▶

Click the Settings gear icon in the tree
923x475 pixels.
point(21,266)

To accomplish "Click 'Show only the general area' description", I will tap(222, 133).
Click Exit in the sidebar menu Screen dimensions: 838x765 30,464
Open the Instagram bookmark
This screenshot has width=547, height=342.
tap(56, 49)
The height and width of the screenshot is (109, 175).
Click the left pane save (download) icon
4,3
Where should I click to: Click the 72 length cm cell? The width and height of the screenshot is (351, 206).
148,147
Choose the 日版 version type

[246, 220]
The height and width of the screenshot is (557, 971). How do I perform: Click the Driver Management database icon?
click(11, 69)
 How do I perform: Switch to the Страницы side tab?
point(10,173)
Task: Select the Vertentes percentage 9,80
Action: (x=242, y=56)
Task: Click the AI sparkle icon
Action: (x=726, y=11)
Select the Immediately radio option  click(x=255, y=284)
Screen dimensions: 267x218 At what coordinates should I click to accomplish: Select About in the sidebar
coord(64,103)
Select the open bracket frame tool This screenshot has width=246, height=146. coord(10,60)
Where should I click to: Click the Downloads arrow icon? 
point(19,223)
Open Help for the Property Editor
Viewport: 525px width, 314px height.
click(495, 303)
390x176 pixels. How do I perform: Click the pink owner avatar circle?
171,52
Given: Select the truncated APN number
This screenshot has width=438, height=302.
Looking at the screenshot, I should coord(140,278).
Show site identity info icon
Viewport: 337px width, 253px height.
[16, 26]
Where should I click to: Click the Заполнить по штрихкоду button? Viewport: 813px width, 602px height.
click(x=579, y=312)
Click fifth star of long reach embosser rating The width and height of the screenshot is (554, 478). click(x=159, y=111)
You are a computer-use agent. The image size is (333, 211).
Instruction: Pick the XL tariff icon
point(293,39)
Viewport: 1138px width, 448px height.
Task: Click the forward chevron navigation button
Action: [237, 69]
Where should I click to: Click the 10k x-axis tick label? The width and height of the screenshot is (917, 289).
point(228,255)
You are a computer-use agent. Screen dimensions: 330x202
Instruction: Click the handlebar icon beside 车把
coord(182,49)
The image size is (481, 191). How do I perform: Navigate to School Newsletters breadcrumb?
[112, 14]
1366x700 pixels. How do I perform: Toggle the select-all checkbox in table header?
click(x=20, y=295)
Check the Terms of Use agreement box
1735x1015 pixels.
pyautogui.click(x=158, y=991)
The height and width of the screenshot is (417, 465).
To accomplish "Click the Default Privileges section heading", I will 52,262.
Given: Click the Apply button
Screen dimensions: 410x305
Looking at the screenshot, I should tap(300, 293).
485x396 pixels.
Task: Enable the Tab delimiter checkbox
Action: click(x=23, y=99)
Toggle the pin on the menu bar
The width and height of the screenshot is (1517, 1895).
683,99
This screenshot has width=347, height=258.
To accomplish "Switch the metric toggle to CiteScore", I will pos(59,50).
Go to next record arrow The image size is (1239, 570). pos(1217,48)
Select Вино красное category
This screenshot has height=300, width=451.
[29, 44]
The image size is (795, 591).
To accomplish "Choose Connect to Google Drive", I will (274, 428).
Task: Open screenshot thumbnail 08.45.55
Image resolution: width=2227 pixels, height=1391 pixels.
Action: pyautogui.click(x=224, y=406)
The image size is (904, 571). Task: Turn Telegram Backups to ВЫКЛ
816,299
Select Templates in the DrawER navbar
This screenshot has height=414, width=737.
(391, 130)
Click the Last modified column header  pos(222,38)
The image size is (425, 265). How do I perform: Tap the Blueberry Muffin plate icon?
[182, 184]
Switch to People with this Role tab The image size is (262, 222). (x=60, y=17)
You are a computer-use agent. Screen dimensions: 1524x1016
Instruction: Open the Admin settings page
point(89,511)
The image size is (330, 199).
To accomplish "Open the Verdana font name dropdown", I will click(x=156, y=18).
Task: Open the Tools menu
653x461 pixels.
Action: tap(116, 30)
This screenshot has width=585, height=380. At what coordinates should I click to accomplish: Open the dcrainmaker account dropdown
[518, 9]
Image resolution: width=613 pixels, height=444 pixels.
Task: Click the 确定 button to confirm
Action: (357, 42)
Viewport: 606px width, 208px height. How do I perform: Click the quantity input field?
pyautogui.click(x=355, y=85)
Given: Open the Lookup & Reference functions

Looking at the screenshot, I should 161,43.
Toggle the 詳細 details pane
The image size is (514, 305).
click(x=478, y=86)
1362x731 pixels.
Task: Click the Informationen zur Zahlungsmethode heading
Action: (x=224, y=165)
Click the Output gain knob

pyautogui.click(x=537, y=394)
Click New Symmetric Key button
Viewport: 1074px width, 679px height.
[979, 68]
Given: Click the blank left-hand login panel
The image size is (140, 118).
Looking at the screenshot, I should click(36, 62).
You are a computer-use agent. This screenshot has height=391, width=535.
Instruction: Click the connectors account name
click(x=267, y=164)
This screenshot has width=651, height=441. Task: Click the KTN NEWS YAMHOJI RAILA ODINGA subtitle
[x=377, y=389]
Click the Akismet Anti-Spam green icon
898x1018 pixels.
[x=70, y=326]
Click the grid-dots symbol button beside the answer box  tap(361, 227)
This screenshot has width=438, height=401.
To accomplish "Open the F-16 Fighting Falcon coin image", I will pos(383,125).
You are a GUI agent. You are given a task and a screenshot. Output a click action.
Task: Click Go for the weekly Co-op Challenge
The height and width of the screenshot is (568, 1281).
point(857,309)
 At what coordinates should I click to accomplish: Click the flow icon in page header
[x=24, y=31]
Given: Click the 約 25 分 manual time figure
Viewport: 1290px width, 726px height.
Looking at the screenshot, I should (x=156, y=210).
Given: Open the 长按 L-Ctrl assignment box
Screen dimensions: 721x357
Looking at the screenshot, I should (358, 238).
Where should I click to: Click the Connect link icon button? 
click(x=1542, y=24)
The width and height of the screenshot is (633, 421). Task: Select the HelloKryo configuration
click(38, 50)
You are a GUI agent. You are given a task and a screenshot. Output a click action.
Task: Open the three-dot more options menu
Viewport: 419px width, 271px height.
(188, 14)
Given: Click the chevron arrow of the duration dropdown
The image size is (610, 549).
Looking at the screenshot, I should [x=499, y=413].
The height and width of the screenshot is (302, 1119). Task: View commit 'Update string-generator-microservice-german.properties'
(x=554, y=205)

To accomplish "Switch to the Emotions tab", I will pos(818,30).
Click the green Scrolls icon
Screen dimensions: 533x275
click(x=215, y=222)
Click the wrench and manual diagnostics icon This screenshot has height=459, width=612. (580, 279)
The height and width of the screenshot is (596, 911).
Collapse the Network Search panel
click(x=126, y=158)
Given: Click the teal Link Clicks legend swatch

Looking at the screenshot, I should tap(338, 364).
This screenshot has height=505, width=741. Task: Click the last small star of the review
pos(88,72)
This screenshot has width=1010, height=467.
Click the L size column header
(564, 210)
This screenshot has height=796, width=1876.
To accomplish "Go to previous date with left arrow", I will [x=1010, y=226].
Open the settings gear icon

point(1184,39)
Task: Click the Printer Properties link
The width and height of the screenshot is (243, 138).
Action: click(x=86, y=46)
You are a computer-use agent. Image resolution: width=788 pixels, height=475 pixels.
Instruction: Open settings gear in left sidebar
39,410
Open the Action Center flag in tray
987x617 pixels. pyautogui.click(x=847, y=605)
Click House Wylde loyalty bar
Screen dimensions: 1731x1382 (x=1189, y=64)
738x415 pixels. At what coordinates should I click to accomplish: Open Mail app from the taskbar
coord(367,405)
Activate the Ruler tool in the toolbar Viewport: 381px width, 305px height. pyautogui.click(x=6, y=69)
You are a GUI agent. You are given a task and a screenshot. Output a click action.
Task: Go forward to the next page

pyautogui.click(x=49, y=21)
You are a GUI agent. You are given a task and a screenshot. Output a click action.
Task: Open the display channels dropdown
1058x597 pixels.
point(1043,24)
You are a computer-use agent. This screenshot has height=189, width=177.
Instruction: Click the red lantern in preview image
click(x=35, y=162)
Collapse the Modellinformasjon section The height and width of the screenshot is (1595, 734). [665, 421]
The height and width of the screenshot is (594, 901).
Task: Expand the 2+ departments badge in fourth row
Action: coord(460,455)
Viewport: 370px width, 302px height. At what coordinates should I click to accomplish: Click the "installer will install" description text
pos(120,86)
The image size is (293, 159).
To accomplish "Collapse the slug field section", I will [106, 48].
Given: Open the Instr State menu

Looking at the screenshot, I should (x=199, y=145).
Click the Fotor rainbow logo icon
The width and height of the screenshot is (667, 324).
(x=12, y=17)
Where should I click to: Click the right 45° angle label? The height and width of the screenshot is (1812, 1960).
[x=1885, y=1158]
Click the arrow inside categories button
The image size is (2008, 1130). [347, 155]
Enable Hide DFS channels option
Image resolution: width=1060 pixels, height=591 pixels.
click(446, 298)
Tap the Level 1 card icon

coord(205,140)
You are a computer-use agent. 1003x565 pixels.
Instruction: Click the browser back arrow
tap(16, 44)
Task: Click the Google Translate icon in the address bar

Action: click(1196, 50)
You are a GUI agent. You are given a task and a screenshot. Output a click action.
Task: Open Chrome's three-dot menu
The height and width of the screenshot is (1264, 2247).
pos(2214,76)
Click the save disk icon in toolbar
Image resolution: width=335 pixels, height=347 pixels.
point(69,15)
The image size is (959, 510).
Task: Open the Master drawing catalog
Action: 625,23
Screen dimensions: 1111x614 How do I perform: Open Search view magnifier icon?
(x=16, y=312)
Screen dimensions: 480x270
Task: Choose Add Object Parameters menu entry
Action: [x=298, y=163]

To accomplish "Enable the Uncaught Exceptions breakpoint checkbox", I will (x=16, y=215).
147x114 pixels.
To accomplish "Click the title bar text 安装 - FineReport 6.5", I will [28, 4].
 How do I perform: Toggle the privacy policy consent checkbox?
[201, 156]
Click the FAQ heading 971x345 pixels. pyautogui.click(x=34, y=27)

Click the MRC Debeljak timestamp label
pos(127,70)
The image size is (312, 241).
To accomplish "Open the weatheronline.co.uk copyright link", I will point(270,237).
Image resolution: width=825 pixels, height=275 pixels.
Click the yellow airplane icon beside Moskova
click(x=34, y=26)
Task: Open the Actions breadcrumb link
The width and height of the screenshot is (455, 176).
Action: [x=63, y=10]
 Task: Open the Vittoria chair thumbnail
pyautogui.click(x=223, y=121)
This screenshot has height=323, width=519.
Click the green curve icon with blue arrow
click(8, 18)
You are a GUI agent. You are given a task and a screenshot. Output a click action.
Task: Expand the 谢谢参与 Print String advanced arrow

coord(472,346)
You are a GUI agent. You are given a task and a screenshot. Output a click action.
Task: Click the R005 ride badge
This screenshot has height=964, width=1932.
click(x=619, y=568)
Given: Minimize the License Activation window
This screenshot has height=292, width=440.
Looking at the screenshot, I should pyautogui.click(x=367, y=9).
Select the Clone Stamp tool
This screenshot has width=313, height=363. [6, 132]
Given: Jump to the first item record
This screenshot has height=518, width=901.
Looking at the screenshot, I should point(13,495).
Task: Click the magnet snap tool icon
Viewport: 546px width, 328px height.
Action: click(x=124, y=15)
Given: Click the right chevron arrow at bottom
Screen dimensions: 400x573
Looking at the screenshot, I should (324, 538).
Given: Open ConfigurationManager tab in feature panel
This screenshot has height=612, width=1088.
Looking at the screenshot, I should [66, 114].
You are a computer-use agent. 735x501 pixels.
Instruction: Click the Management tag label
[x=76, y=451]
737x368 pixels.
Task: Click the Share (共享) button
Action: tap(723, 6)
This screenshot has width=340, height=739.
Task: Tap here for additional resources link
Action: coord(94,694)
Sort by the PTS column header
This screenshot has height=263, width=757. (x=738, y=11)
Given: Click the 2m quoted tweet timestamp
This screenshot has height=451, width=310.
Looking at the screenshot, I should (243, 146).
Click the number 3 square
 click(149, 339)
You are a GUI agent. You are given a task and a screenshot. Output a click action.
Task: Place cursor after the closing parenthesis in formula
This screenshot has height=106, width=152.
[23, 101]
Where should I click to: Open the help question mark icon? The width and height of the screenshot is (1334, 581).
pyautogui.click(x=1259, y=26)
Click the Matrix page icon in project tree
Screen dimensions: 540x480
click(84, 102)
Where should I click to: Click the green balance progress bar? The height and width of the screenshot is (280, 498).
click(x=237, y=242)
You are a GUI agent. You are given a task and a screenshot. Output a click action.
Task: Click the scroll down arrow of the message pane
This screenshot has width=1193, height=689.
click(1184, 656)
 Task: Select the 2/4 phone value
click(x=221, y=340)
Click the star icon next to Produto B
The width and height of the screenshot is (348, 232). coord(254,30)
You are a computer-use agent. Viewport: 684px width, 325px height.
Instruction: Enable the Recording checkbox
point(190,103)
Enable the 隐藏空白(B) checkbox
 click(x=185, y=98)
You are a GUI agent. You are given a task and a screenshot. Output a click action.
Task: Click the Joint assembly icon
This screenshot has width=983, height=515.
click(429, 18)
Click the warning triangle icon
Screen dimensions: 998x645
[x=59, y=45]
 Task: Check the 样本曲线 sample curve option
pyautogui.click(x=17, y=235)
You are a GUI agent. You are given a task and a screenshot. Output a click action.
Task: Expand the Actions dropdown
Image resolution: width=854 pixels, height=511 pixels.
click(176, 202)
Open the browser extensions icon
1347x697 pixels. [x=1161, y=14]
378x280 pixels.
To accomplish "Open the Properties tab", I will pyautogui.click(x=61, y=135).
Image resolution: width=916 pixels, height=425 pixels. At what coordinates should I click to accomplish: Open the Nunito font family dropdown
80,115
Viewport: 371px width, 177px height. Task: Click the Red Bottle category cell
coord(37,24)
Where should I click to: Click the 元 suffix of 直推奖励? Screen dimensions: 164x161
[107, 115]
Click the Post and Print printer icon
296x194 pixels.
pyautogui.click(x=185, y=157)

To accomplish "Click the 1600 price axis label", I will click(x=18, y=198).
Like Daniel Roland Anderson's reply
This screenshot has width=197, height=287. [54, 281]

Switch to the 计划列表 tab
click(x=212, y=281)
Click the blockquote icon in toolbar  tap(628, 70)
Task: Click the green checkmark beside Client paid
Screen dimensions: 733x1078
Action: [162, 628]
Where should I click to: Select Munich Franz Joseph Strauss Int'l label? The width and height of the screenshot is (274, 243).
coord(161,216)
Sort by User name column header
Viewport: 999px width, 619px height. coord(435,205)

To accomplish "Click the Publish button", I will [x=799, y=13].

◀

WHAT IS EXPECTED:
Render the entries above, from the line with "Task: Check the 样本曲线 sample curve option" to the line with "click(176, 202)", both included, as a JSON list of strings with one string per line. Leave out blank lines and anything outside that span.

RESPONSE TO THIS TASK:
[
  " Task: Check the 样本曲线 sample curve option",
  "pyautogui.click(x=17, y=235)",
  "You are a GUI agent. You are given a task and a screenshot. Output a click action.",
  "Task: Expand the Actions dropdown",
  "Image resolution: width=854 pixels, height=511 pixels.",
  "click(176, 202)"
]